Your instructions ▸
Only the count is needed. Count the lines below with the word "computer" in them.

+--

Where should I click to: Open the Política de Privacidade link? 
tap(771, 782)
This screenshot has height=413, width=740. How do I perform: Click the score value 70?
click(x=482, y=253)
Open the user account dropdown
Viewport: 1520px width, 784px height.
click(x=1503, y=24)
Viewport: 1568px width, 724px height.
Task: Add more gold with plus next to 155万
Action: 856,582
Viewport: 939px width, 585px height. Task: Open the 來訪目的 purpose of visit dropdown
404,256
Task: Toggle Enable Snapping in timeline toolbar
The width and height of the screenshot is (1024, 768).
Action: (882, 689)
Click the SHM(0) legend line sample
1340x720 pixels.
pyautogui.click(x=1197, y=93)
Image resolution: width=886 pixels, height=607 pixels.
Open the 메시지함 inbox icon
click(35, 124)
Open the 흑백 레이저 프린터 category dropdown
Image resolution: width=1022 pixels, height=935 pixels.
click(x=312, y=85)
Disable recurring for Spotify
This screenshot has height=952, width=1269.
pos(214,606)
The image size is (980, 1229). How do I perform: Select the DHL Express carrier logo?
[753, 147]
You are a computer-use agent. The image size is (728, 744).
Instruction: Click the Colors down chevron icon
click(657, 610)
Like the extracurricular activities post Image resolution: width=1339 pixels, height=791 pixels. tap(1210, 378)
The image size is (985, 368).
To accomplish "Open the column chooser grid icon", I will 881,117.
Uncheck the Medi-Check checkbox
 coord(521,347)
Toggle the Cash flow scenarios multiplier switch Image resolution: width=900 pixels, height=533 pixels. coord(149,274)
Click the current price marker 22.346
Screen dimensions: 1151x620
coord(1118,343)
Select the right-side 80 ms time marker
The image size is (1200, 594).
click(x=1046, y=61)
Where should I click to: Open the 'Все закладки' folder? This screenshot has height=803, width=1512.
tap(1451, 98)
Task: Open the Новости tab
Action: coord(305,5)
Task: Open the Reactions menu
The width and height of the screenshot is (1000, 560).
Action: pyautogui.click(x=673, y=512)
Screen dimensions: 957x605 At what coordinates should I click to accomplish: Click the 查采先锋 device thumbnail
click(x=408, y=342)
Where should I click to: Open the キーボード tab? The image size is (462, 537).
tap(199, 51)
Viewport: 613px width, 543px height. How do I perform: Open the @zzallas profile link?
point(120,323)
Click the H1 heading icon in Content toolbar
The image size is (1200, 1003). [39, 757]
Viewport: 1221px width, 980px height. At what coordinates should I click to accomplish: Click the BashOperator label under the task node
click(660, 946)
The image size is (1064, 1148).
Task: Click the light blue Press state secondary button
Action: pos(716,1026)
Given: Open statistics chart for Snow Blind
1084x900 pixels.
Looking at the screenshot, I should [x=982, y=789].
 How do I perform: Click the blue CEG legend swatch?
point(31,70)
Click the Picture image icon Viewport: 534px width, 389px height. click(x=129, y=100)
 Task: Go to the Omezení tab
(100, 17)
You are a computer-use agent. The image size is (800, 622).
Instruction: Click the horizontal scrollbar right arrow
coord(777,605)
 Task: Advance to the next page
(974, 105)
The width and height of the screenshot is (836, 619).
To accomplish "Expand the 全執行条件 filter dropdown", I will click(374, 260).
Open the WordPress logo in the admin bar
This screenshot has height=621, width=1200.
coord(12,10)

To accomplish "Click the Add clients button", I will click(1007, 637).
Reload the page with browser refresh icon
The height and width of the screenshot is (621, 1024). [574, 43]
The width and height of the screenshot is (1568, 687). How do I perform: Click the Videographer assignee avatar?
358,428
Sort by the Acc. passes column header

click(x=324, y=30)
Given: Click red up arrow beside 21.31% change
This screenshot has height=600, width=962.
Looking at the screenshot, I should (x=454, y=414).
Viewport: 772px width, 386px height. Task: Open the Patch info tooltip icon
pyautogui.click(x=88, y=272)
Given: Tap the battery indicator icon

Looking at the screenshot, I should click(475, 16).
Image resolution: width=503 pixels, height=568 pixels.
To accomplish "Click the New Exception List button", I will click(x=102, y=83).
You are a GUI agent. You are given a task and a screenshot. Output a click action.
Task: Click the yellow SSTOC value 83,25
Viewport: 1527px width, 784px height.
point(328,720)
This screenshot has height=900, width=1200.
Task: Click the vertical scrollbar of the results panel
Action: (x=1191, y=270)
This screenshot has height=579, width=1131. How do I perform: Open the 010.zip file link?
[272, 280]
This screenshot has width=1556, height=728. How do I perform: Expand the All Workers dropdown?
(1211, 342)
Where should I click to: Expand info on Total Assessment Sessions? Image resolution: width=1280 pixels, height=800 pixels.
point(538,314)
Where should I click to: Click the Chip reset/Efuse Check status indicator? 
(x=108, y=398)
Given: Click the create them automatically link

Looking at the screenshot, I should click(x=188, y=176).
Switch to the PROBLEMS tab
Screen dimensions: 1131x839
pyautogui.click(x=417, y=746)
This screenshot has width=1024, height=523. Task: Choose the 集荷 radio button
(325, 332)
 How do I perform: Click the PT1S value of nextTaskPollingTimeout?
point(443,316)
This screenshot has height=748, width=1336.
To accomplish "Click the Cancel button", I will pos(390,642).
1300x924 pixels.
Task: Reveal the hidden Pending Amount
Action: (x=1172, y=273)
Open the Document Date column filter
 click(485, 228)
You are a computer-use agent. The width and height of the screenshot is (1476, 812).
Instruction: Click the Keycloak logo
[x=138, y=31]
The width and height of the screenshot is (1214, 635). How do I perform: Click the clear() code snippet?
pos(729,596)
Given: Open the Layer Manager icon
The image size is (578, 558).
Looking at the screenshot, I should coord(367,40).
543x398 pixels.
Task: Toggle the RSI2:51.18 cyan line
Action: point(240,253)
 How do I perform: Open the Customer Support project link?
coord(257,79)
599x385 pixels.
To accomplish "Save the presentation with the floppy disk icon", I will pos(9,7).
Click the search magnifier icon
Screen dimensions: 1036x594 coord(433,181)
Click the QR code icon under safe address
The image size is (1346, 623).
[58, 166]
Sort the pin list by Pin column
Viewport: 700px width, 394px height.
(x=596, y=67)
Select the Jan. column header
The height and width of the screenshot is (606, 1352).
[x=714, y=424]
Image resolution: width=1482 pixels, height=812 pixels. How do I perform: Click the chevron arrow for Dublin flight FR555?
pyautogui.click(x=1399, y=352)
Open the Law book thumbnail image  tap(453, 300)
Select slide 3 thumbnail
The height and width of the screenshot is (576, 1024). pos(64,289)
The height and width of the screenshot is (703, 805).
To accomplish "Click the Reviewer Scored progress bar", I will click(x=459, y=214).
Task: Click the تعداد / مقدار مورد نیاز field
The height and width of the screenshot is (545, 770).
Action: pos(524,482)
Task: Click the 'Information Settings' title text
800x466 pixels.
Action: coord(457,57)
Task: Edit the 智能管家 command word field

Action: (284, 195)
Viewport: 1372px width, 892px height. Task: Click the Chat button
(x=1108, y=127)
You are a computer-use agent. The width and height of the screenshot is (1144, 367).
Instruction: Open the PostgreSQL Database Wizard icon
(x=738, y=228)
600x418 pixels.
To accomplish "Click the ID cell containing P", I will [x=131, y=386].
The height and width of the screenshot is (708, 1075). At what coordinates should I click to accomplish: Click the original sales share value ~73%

+--

Problem solution ▸
4